Tradition Nine: “A.A., as such, ought never be organized; but we may create service boards or committees directly responsible to those they serve.” 

Most everyone in A.A., as well as virtually every other 12-Step fellowship consider the Steps and Traditions to be inspired by a “higher power.” If you dispute this, consider the fact that almost every corporation, small business and virtually ALL governments everywhere have rules, guidelines and laws that must be enforced.  Society is structured in this way, to avoid things like anarchy, for example. Twelve Step fellowships are the exception, and we all have the early A.A. members to thank.

One good look at the world tells you that systems that rely on profits and a hierarchy tend to suffer from a multitude of problems, and these arise from the usual suspects: money, property and prestige (in the form of entrenched power). Those pitfalls had to be side-stepped at all costs for A.A. to survive.

So, in order to avoid the shortcomings of the strategy that has led to so much suffering and misery and failure in the world, A.A. had to learn, through hard lessons and experience, and devise another way.

We alcoholics are a hard-headed bunch, and it took quite a bit of arguing, poverty and struggle to finally create the framework we have in the Steps and Traditions.

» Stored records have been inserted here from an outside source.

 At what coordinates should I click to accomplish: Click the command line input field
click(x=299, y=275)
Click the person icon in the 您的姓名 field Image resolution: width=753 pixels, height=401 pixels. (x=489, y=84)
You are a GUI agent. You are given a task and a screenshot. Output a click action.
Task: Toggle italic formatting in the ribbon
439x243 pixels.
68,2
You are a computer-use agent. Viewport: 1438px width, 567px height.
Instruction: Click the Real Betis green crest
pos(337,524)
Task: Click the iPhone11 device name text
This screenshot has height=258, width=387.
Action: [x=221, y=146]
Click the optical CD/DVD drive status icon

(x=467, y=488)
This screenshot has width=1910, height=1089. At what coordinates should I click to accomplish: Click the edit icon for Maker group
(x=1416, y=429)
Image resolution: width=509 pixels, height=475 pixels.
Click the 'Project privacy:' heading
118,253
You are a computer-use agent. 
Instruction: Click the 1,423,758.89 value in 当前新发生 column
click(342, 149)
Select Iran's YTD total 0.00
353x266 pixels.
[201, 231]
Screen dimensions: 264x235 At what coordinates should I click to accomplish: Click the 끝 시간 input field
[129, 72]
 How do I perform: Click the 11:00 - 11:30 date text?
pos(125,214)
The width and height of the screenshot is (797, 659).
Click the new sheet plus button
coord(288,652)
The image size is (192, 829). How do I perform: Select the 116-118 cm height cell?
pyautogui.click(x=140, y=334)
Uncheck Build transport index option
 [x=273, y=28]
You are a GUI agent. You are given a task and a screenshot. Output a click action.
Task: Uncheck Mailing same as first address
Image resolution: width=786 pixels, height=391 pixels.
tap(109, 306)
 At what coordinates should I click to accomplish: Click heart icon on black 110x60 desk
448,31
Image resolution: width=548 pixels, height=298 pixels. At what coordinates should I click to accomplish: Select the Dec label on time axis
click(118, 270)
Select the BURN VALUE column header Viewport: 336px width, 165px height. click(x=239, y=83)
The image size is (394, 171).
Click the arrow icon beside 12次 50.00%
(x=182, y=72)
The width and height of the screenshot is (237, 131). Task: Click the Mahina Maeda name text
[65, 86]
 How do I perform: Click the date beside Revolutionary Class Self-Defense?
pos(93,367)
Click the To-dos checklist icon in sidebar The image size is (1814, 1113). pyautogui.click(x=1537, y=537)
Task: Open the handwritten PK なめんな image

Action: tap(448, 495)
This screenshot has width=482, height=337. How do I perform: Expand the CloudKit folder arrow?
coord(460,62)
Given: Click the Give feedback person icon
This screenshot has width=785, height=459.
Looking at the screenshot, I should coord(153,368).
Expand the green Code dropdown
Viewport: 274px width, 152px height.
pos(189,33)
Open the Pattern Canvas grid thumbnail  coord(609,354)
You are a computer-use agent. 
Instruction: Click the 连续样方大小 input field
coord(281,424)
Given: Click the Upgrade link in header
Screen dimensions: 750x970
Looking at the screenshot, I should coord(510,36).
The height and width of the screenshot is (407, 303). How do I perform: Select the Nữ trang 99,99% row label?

But wait….no organization? How can this be? How do you make people do what you want them to do, with no way to enforce it? Or toe the line? Or STAY in line?

The answer is fairly simple; according to our book: “Unless each AA member follows to the best of his ability our suggested Twelve Steps to recovery, he almost certainly signs his own death warrant,” period. And the same is true for the A.A. group; unless the group adheres to the Twelve Traditions, the group’s continued existence is in question.

The Steps and Traditions are indeed a miracle!

Way to go A.A.

 

The Traditions, a Framework for Recovery, Part 8, by John B.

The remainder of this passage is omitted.